Em pacientes com histórico de perdas gestacionais tardias, mesmo com um comprimento de colo uterino normal no início da gestação, é fundamental o seguimento com ultrassonografia transvaginal seriada para monitorar o colo, visando identificar precocemente um encurtamento que possa indicar incompetência istmocervical.
A incompetência istmocervical é uma condição na qual o colo uterino se dilata e encurta prematuramente durante a gestação, resultando em parto prematuro ou perda gestacional no segundo trimestre. É uma causa importante de morbimortalidade perinatal e sua identificação e manejo adequados são cruciais para melhorar os desfechos gestacionais. A história clínica de perdas gestacionais tardias sem causa aparente é o principal indicativo. O comprimento do colo uterino, medido por ultrassonografia transvaginal, é um preditor importante de parto prematuro. Em gestantes com histórico de perdas tardias, mesmo que o comprimento do colo esteja normal no início da gestação (como 3,0 cm em 13 semanas), o monitoramento seriado do colo uterino é a conduta mais apropriada. Isso permite identificar precocemente qualquer encurtamento ou dilatação que possa exigir intervenção. As opções de tratamento incluem a cerclagem uterina (um procedimento cirúrgico para reforçar o colo) e a progesterona vaginal.

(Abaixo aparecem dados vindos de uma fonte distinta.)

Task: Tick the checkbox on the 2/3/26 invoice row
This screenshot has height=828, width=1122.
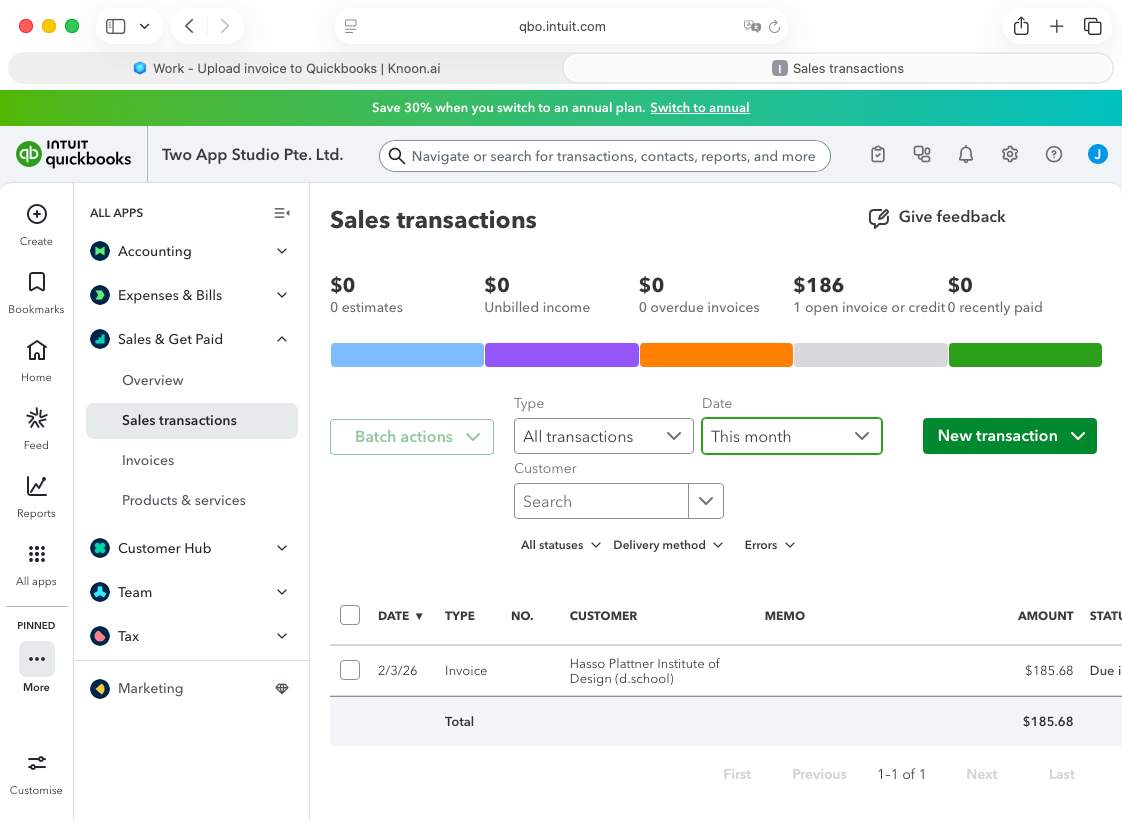Action: [x=350, y=670]
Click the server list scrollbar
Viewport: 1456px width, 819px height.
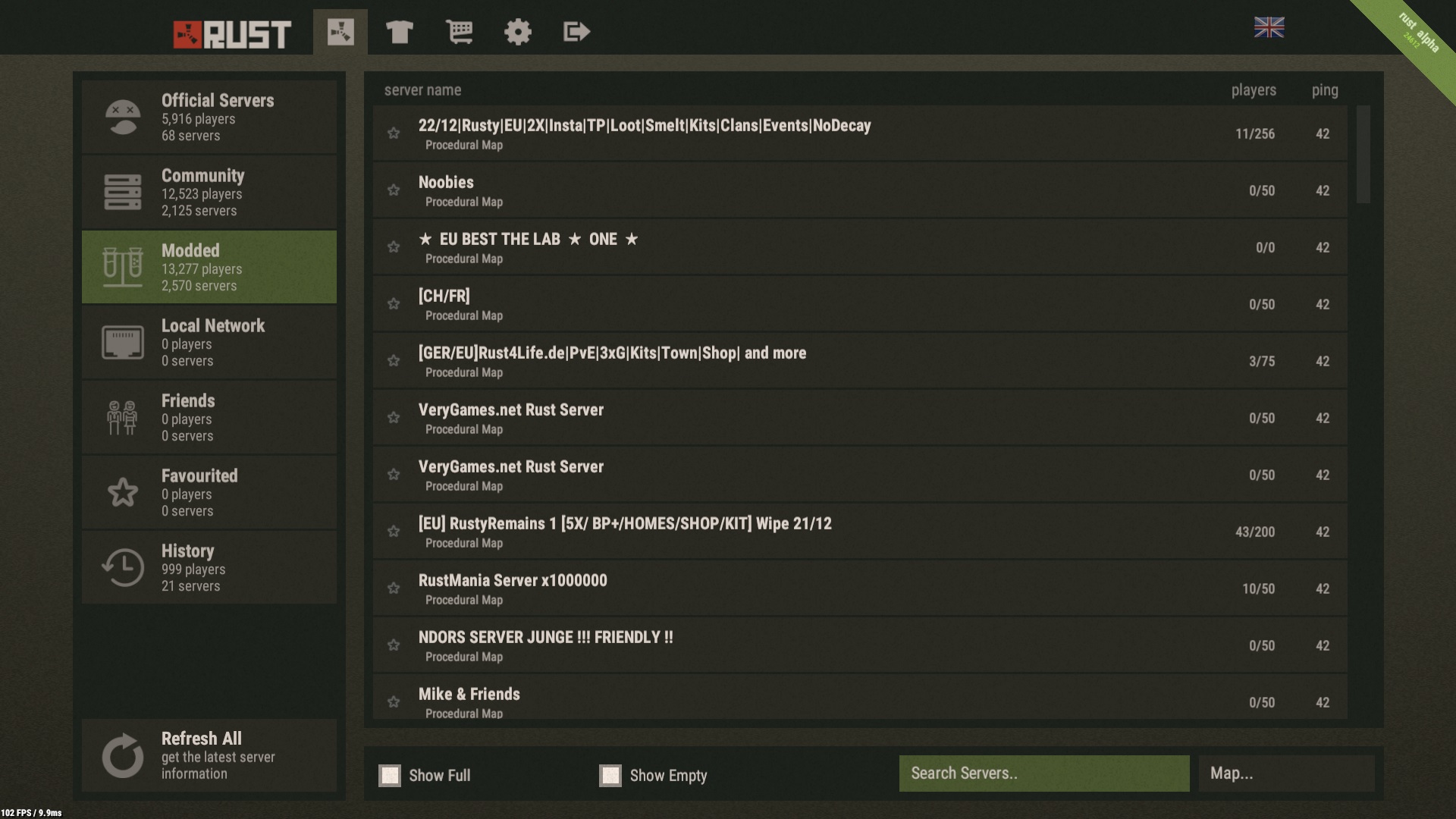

A cerclagem é geralmente reservada para casos com histórico de perdas tardias e/ou encurtamento significativo do colo. A progesterona vaginal é mais utilizada para gestantes com colo curto sem histórico de perdas. A decisão sobre a melhor conduta deve ser individualizada, considerando a história obstétrica, os achados ultrassonográficos e os fatores de risco da paciente.
O diagnóstico de incompetência istmocervical é principalmente clínico, baseado em uma história de perdas gestacionais no segundo trimestre (geralmente entre 14 e 28 semanas) sem contrações uterinas, sangramento ou infecção. O encurtamento do colo uterino na ultrassonografia transvaginal seriada também é um achado importante.
A cerclagem uterina é indicada profilaticamente em gestantes com história de três ou mais perdas gestacionais de segundo trimestre ou partos prematuros espontâneos. Também pode ser indicada terapeuticamente se houver encurtamento do colo (<25 mm) antes de 24 semanas em gestantes com histórico de parto prematuro espontâneo.
A progesterona vaginal é utilizada para prevenir o parto prematuro em gestantes com colo curto (<25 mm) detectado na ultrassonografia transvaginal, mesmo sem histórico de parto prematuro. Ela atua relaxando o miométrio e mantendo a integridade cervical, mas não é a primeira linha para incompetência istmocervical com colo normal.